- Brief 1:
In the movie rating prediction write-up, what file name does the code pass to read_csv?
- Brief 2:
List every R package that the movie rating prediction write-up loads with library().
- Brief 3:
Resume the movie rating prediction write-up after its last line of code.
— Begin Reading passage —
Machine Learning-Movie Rating Prediction


About the dataset

If you like to improve the code on this blog, you can find the dataset at: https://www.kaggle.com/deepmatrix/imdb-5000-movie-dataset.

Question

  1. How can we tell the quality of a movie before we actually paid for it?
  2. Can we predict movie rating based on historical data?

Variables that I used

  • title_year
  • budget
  • gross
  • duration
  • facenumber_in_poster
  • director_facebook_likes
  • imdb_score
# Load the packages
library(readr)
library(caret)
library(rpart)
library(rpart.plot)
library(class)
# Load data
# select Data
movie_metadata <- read_csv("//mac/Home/Desktop/movie_metadata.csv")
— End Reading passage —
— Begin Dataset rows —
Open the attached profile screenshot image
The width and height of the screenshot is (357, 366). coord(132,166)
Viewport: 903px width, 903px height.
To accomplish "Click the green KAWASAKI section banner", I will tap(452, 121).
— End Dataset rows —
— Begin Dataset rows —
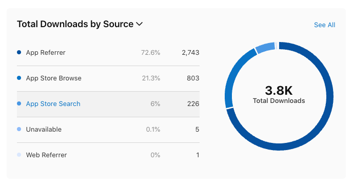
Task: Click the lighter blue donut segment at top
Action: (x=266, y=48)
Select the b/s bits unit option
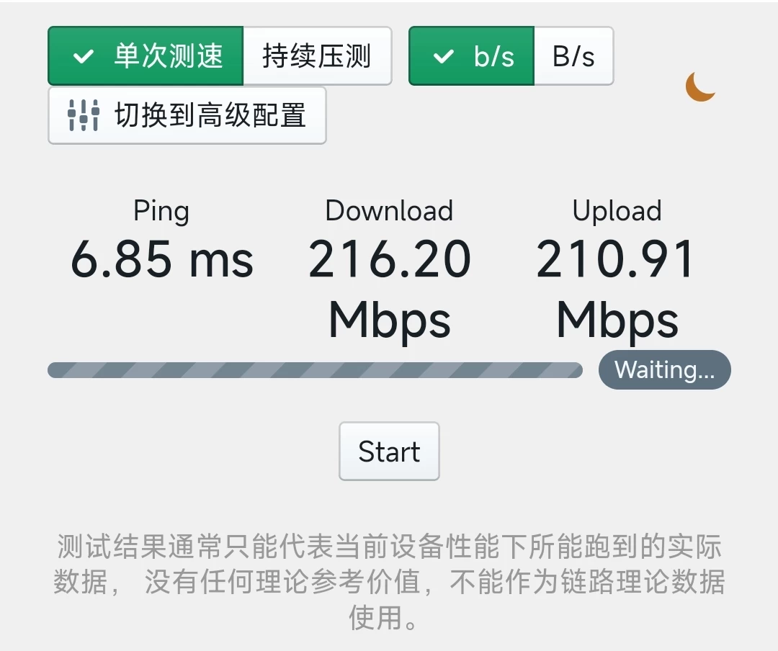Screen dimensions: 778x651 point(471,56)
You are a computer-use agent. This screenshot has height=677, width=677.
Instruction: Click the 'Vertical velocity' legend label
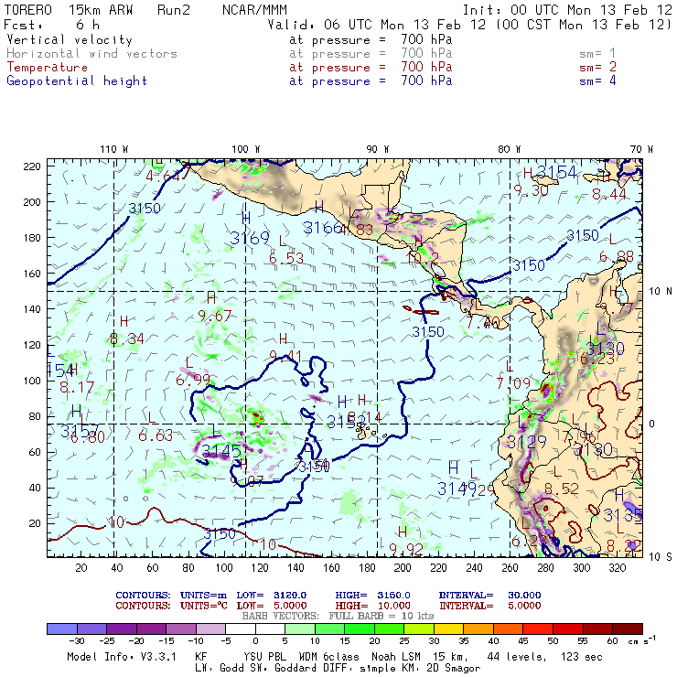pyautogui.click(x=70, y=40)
— End Dataset rows —
— Begin Dataset rows —
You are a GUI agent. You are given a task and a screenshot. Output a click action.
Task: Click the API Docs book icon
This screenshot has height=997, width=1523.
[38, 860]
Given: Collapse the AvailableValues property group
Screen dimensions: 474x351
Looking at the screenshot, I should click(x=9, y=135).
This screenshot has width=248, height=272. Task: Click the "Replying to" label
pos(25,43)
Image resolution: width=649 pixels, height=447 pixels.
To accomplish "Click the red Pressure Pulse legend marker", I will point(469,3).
— End Dataset rows —
- Expected output 1:
movie_metadata.csv

- Expected output 2:
readr, caret, rpart, rpart.plot, class

- Expected output 3:
movie <- dplyr::select(movie_metadata, 
                       title_year, 
                       budget, 
                       gross, 
                       duration, 
                       facenumber_in_poster, 
                       director_facebook_likes, 
                       imdb_score)
movie <- as.data.frame(movie)
#Create standard for the target Variable
movie$overall[movie$imdb_score  > 8.5] <- "Classic"
movie$overall[movie$imdb_score >= 6.5 &
                movie$imdb_score <= 8.5] <- "general"
movie$overall[movie$imdb_score  < 6.5] <- "Junk"
#Remove rows with NAs in data.frame
movie <- movie[complete.cases(movie),]
#Set X and Y Variables
Y_movie <- movie$overall
#title_year, budget, gross, duration, facenumber_in_poster, 
#director_facebook_likes, imdb_score
X_movie <- movie[, 1:6]
#Split the data
set.seed(1)
movie_split <- createDataPartition(Y_movie, p=0.80, list=FALSE)
training_movie <- X_movie[movie_split,]
test_movie <- X_movie[-movie_split,]

training_movie_labels <- Y_movie[movie_split]
test_movie_labels <- Y_movie[-movie_split]
#Decision tree
fit = rpart(training_movie_labels ~., 
            data = training_movie, 
            method="class")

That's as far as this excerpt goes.